### WORK TO COMPLETE
The line containing "[СЕО продвижение] (196, 2567)" marks the end: quote every line from the start of the records below through it, word for word.

### MATERIAL FOR THIS EXERCISE
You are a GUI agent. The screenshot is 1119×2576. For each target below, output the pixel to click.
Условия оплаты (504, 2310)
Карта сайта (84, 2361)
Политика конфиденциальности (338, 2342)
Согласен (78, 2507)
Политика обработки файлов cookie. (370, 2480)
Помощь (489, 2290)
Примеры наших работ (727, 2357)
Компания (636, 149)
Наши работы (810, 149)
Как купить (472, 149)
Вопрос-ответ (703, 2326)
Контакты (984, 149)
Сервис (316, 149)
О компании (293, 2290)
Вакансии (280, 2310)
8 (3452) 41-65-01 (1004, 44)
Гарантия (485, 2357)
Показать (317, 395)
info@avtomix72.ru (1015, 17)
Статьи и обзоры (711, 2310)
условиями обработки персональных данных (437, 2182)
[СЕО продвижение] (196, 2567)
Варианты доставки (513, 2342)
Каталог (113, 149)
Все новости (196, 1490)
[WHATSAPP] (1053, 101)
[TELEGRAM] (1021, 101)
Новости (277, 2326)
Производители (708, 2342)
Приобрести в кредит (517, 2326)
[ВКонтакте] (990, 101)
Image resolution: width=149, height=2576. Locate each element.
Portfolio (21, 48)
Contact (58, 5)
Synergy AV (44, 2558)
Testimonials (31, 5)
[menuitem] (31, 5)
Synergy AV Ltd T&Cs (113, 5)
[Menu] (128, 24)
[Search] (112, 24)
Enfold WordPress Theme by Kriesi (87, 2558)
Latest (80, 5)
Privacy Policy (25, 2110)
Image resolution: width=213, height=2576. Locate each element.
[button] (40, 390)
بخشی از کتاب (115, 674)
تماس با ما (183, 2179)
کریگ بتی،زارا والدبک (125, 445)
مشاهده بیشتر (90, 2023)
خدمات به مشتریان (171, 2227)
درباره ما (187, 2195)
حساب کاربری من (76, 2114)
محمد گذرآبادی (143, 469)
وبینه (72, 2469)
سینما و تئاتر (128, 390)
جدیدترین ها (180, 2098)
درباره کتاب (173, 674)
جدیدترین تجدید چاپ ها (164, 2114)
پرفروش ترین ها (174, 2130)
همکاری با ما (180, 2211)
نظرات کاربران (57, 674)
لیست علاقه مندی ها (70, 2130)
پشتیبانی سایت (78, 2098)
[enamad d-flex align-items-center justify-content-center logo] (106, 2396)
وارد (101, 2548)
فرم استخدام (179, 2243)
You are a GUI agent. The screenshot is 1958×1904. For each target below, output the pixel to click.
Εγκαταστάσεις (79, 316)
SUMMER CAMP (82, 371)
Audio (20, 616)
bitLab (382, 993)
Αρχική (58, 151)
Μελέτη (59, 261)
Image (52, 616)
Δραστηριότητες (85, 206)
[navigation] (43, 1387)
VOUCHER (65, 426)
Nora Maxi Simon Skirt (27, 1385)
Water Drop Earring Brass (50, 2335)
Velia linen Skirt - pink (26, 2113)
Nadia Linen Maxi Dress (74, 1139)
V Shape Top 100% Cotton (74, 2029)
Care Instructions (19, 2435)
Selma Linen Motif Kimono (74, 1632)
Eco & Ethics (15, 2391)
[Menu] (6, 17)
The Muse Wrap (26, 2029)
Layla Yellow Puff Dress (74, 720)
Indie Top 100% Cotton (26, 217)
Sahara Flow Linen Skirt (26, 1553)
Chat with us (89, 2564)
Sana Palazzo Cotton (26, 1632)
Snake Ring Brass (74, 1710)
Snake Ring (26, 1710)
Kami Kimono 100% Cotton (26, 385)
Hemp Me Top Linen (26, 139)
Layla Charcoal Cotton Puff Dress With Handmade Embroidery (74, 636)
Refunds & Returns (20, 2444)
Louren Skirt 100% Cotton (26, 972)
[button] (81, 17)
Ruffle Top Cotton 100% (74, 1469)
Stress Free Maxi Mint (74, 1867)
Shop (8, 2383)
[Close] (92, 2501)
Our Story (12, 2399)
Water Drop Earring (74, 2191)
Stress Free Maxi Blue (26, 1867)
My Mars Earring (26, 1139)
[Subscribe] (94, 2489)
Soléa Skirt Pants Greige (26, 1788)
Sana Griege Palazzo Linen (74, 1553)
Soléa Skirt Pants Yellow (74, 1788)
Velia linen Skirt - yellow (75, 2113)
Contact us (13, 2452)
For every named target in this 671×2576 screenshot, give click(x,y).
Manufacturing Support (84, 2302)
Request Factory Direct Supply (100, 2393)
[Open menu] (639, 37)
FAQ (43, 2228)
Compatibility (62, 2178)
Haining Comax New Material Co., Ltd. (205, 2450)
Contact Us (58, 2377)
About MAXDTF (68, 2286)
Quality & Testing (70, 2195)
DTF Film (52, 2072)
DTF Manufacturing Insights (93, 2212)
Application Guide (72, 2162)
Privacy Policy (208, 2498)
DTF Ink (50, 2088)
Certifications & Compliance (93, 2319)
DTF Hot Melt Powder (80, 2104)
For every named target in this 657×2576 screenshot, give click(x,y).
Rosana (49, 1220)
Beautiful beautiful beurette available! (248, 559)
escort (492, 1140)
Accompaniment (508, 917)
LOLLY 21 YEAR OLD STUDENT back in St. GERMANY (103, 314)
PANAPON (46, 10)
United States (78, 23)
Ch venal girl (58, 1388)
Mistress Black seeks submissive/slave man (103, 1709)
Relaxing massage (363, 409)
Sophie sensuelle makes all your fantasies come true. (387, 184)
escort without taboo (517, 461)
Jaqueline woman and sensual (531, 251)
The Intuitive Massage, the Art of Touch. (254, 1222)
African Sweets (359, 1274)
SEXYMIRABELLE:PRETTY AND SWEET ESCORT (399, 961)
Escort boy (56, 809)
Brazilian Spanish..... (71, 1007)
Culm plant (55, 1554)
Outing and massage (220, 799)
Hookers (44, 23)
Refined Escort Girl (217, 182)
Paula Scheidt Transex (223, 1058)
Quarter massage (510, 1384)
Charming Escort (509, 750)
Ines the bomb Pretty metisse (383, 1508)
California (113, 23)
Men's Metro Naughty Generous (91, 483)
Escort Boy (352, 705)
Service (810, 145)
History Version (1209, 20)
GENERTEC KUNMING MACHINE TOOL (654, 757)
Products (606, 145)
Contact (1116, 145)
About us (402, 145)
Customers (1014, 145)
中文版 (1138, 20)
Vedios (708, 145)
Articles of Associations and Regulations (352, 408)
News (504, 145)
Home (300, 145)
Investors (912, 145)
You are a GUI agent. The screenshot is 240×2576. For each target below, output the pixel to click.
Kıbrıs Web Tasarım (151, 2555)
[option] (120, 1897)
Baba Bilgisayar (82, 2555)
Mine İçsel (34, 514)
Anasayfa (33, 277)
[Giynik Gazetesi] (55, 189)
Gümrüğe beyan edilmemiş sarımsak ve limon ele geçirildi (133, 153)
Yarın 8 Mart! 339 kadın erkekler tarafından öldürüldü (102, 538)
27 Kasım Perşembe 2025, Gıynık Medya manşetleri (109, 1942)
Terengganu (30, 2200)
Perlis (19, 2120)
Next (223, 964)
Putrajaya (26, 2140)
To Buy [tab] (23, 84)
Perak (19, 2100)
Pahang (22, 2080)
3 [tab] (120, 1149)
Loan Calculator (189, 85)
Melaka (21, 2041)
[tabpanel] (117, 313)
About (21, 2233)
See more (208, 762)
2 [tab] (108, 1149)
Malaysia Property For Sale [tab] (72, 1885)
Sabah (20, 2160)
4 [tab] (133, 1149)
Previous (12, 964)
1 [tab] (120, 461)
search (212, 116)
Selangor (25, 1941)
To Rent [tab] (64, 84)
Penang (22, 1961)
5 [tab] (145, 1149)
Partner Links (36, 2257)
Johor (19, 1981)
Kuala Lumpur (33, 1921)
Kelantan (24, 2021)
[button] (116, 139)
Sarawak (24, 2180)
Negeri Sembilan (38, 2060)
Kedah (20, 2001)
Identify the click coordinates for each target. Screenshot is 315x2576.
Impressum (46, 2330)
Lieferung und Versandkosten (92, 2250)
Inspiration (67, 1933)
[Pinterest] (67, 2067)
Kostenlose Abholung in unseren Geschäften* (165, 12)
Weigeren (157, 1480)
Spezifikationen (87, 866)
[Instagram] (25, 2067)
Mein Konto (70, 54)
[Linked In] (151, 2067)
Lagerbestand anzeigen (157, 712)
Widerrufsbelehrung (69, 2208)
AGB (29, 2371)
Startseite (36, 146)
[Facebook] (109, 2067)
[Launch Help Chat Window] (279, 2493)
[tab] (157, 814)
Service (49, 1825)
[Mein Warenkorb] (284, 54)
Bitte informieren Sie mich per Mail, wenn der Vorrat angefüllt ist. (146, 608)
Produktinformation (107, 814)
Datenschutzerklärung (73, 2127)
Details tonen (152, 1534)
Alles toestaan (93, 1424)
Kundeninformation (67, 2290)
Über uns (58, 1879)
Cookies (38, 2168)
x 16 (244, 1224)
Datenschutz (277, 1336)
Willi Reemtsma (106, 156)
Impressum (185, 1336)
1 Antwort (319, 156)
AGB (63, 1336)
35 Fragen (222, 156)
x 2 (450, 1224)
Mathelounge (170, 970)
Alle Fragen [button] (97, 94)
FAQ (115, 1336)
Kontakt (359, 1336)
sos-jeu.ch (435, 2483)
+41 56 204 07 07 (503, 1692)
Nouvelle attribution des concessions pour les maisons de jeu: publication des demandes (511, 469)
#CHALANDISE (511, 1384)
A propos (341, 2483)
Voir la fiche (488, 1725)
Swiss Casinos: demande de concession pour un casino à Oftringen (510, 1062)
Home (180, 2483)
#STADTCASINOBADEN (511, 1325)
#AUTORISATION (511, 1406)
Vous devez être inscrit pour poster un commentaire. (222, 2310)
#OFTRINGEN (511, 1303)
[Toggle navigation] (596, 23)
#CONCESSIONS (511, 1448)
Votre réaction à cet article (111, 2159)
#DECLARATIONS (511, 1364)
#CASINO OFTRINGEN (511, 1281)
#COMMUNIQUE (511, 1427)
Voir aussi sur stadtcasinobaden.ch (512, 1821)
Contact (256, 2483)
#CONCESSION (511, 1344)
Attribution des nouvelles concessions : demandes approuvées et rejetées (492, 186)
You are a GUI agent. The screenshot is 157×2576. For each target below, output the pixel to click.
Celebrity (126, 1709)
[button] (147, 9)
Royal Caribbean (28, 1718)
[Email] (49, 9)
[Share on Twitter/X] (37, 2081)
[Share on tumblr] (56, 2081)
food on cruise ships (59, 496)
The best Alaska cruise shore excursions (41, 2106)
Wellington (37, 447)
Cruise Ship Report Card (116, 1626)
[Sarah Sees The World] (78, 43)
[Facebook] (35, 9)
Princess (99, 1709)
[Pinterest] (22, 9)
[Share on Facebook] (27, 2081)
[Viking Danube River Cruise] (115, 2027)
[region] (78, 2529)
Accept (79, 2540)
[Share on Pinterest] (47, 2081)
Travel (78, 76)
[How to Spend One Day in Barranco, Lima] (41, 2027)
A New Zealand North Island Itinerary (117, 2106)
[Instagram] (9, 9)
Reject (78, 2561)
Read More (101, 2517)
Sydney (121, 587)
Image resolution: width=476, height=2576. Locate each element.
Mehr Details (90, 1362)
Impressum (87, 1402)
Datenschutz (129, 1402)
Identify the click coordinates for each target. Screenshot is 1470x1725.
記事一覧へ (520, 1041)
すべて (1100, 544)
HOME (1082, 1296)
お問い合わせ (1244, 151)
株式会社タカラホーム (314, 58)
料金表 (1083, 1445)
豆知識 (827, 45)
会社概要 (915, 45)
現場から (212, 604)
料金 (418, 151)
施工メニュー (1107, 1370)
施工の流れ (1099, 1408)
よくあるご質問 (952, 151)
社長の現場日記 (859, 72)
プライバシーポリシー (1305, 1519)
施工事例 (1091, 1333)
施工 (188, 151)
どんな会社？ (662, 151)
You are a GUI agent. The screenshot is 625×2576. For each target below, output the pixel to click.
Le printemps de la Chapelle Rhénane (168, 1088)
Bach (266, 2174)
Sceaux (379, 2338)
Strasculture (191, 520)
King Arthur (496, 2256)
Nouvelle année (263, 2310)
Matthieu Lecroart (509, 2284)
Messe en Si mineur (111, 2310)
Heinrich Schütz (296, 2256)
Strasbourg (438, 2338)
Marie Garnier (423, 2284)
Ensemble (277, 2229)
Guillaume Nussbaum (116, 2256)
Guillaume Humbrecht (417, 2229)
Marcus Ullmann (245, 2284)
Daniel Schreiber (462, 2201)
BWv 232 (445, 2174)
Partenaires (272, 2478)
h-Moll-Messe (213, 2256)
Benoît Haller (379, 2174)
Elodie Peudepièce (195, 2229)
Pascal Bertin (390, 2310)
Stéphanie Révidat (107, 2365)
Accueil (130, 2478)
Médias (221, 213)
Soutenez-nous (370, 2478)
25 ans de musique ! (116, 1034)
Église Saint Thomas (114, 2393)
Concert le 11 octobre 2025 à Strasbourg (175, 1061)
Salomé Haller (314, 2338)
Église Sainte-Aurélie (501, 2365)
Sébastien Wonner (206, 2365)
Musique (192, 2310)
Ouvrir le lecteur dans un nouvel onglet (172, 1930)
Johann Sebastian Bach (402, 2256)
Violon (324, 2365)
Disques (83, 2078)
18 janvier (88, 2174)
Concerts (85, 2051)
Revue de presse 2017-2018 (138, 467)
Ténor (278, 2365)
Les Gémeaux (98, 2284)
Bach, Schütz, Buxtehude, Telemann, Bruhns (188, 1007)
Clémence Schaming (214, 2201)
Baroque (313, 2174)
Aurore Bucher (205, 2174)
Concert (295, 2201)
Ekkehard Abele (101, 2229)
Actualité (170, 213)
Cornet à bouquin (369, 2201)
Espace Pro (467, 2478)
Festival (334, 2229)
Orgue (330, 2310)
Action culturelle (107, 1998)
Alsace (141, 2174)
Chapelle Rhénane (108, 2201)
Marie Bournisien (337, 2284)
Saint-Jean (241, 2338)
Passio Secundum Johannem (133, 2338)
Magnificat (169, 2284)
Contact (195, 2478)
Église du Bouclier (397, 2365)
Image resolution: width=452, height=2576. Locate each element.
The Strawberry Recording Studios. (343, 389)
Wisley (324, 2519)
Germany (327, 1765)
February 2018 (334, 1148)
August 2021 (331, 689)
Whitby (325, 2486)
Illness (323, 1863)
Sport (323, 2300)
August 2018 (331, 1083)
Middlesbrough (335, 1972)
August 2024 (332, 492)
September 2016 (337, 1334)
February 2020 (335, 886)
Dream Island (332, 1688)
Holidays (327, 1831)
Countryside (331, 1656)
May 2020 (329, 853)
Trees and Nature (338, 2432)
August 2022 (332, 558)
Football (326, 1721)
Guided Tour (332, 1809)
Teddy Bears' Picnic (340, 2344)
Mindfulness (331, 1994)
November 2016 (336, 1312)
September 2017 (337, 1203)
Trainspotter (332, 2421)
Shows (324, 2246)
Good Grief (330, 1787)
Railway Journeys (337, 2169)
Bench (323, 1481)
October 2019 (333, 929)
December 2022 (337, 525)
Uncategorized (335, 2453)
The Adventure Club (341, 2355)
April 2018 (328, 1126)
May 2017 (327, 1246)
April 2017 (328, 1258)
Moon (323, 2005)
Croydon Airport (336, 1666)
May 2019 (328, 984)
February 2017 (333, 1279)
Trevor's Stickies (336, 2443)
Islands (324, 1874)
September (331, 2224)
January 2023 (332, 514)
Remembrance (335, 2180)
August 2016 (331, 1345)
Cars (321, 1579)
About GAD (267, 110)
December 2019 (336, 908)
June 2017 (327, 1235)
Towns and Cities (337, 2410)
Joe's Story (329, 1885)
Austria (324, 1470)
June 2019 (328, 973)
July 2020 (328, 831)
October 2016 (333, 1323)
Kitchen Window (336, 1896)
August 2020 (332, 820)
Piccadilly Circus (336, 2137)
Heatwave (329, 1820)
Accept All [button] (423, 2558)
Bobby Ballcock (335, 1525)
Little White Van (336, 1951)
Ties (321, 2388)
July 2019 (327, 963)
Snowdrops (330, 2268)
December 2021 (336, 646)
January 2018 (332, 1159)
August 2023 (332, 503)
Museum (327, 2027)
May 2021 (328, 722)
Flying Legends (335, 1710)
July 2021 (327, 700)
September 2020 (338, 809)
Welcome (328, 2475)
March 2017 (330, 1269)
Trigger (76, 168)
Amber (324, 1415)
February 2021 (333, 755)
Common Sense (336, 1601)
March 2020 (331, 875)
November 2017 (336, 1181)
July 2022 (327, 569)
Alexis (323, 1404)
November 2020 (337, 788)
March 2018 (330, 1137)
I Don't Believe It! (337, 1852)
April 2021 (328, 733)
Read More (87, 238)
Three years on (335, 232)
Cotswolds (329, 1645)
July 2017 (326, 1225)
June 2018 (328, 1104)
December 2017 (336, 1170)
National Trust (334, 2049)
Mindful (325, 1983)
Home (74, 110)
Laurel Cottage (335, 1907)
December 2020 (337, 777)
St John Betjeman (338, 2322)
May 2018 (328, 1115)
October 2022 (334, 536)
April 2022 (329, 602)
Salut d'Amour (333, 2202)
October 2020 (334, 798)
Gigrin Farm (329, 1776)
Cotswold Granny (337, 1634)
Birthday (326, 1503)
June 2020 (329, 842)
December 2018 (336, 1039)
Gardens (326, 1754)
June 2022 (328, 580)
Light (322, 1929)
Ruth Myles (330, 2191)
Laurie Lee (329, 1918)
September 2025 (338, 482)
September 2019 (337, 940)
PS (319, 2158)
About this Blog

### EXERCISE RESULT
You are a GUI agent. The screenshot is 1119×2576. For each target below, output the pixel to click.
Условия оплаты (504, 2310)
Карта сайта (84, 2361)
Политика конфиденциальности (338, 2342)
Согласен (78, 2507)
Политика обработки файлов cookie. (370, 2480)
Помощь (489, 2290)
Примеры наших работ (727, 2357)
Компания (636, 149)
Наши работы (810, 149)
Как купить (472, 149)
Вопрос-ответ (703, 2326)
Контакты (984, 149)
Сервис (316, 149)
О компании (293, 2290)
Вакансии (280, 2310)
8 (3452) 41-65-01 (1004, 44)
Гарантия (485, 2357)
Показать (317, 395)
info@avtomix72.ru (1015, 17)
Статьи и обзоры (711, 2310)
условиями обработки персональных данных (437, 2182)
[СЕО продвижение] (196, 2567)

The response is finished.